GHA | Ekonomi Servisi – Erhan Arslan
Ekonomist Dr. Bülent Çanakçı, Türkiye’de ekonomi yönetiminin uyguladığı politikaları ve kamu harcamalarındaki çelişkileri sert bir dille eleştirdi. Özellikle kamuda tasarruf paketi açıklamalarının ardından gelen uygulamaların halkta güven zedelenmesine yol açtığını belirten Çanakçı, “Tasarruftan bahsedip, tasarruf toplantısını Çırağan Sarayı’nda yapan bir iktidar var” diyerek iktidarın ekonomi politikalarındaki tutarsızlığı gündeme taşıdı.
“Halkın %85’i sıkıntı içinde, geri kalan %15’in refahı için çalışıyor”
Çanakçı’nın en dikkat çeken açıklamalarından biri ise gelir dağılımı adaletsizliğine yönelik oldu. Giderek derinleşen ekonomik uçuruma dikkat çeken deneyimli ekonomist, “Bu ülkenin %85’i sıkıntı içinde yaşam savaşı verirken, kalan %15’in saltanatı ve refahı için çalışıyor” ifadelerini kullandı. Türkiye’de vergi yükünün büyük oranda dar gelirli kesimin omuzlarında olduğunu, kamu kaynaklarının ise eşit ve adil biçimde kullanılmadığını savundu.
“Tasarruf değil, gösteriş ekonomisi”
Dr. Çanakçı, kamu kurumlarında yapılan gösterişli organizasyonlar, pahalı araçlar, yüksek maaşlar ve lüks harcamaların halen devam ettiğine işaret ederek, “Ortada bir tasarruf değil, tam anlamıyla gösteriş ekonomisi var. İtibar kisvesi altında halkın alın teri çarçur ediliyor” değerlendirmesinde bulundu.
Ekonomide güven sorunu büyüyor
Ekonomi Servisi olarak derlediğimiz verilere göre, halkın büyük kesimi temel ihtiyaçlarını bile karşılamada zorlanırken, tüketici güven endeksi tarihinin en düşük seviyelerine yakın seyrediyor. Çanakçı da bu tabloya dikkat çekerek şunları söyledi:
“Tasarruf yapması gereken önce devlettir. Küçük esnafın, emeklinin, memurun kemer sıkması değil; kamu harcamalarında şeffaflık, liyakat ve gerçek denetim şarttır. Aksi halde ekonomik reformlardan söz etmek, halkı kandırmaktan öteye geçmez.”

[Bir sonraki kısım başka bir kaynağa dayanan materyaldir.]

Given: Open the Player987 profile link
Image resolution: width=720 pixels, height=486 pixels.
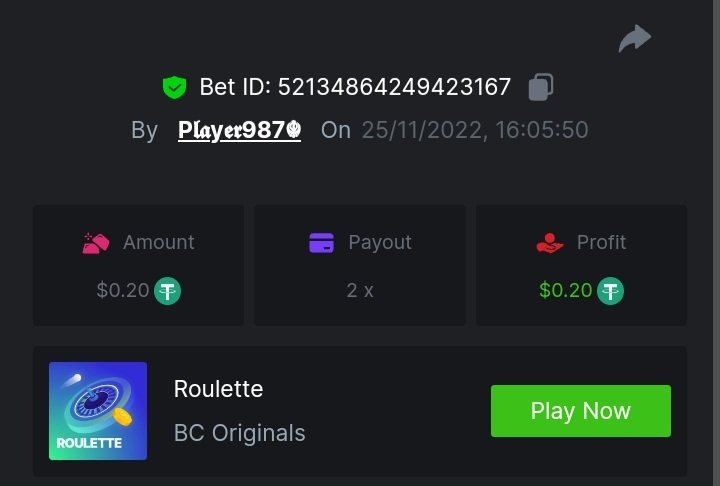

GHA Yorumu | Erhan Arslan: Gerçek Tasarruf, Saraylarda Değil, Sokakta Başlar
Dr. Bülent Çanakçı’nın ifadeleri, sadece bir ekonomik analiz değil, aynı zamanda halkın iç sesi olarak yankı buldu. Ekonomi yönetimi adına “reform” ya da “paket” adı altında açıklanan her planın, toplumun çoğunluğu için anlam ifade edebilmesi için önce adaletli kaynak dağılımı, dürüstlük ve şeffaflık şarttır.
Çırağan Sarayı gibi sembol yerlerde tasarruf konuşmak; hem sembolik hem ekonomik açıdan kamu vicdanını yaralamaktadır. Türkiye ekonomisinin iyileşmesi, yalnızca sayısal göstergelerle değil, toplumsal güven ve adalet algısıyla da mümkündür.